__Assigned task__
Would you retype, word for word, the line with "The height and" and each line after it to the end of the entries below, leaving the pictures out?

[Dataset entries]
<<<<

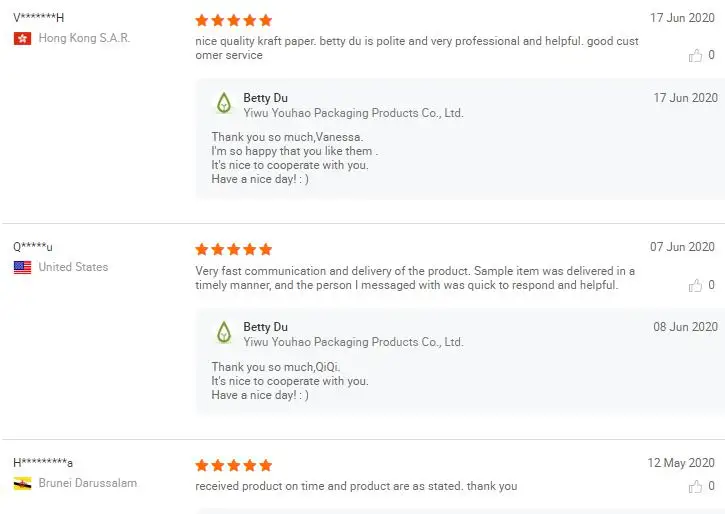The image size is (725, 514).
Task: Click the kraft paper review text
Action: (417, 48)
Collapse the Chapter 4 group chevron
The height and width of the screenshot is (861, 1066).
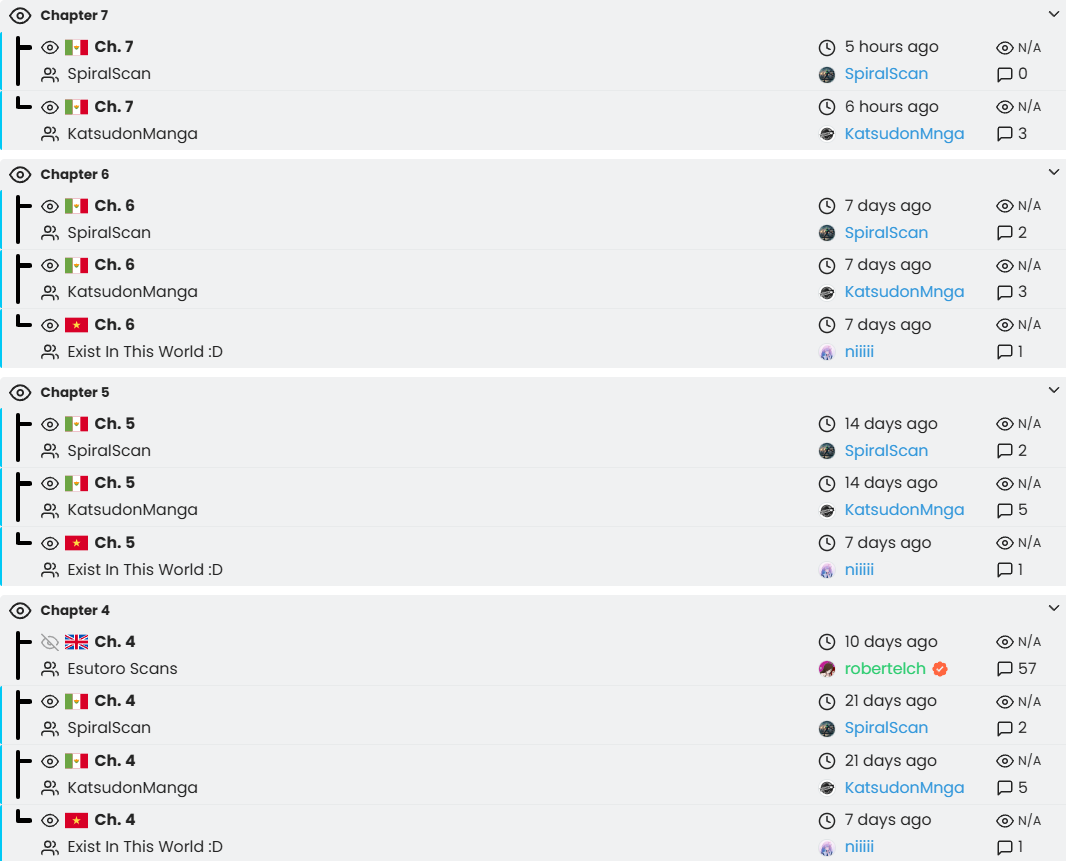[x=1054, y=608]
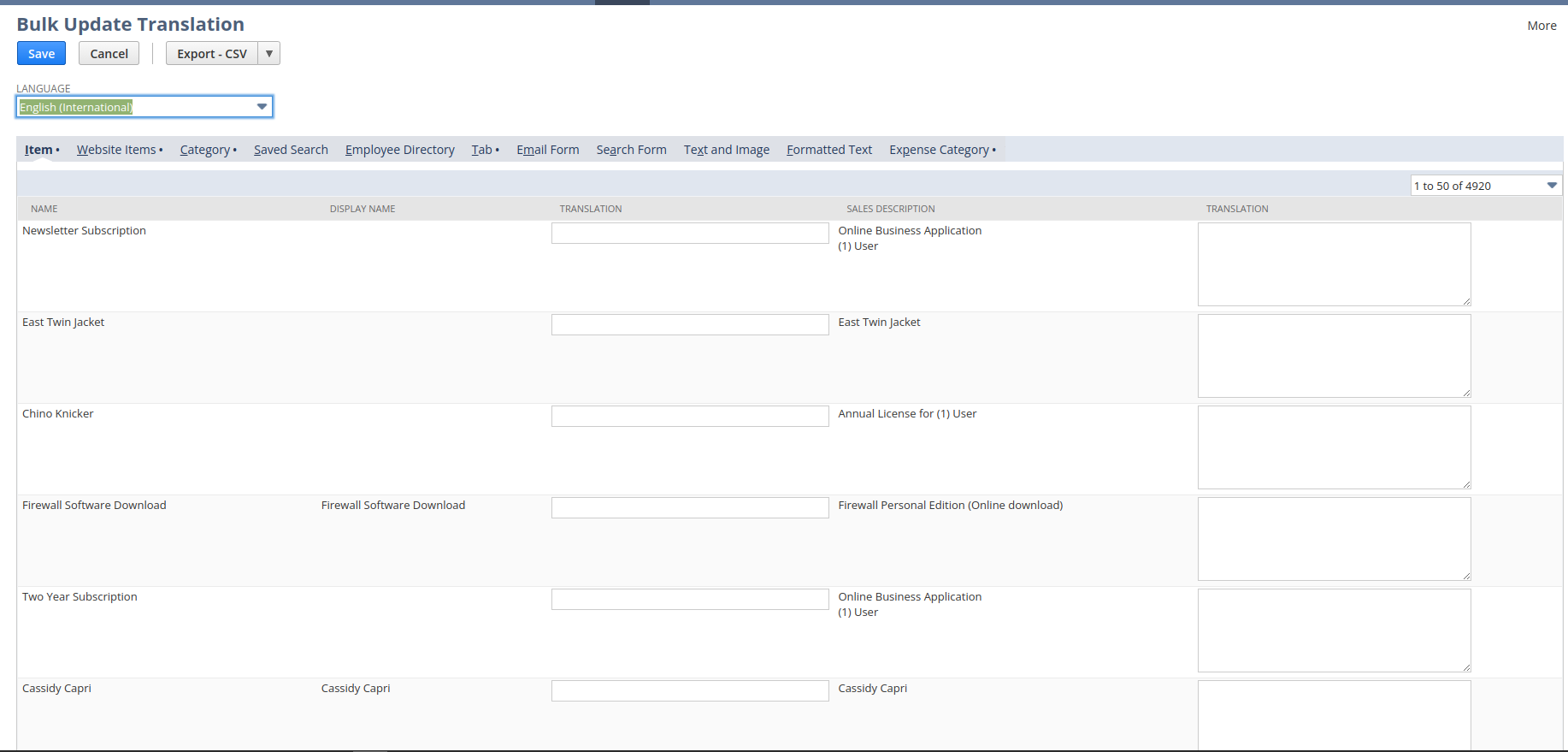Click the Newsletter Subscription name translation field
Screen dimensions: 1568x752
click(x=689, y=233)
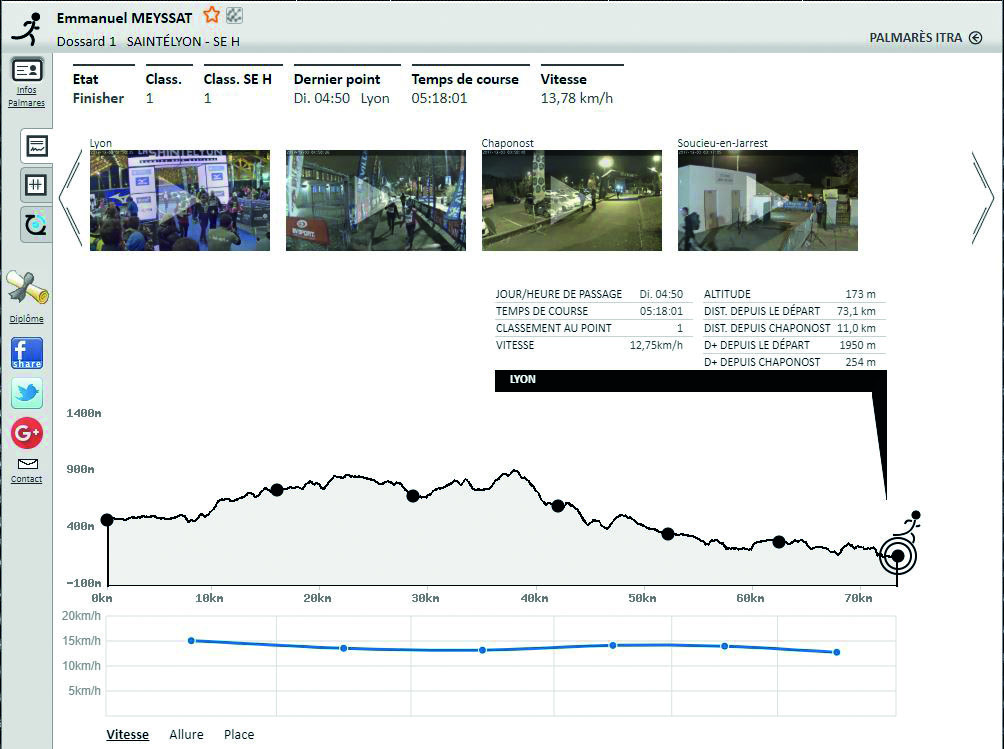Click the orange favorite star next to the name
Image resolution: width=1004 pixels, height=749 pixels.
click(x=211, y=15)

>>>>

__Exercise response__
The height and width of the screenshot is (861, 1066).
[x=1054, y=608]
Click the Newsletter Subscription name translation field
Screen dimensions: 1568x752
click(x=689, y=233)
Click the orange favorite star next to the name
Image resolution: width=1004 pixels, height=749 pixels.
click(x=211, y=15)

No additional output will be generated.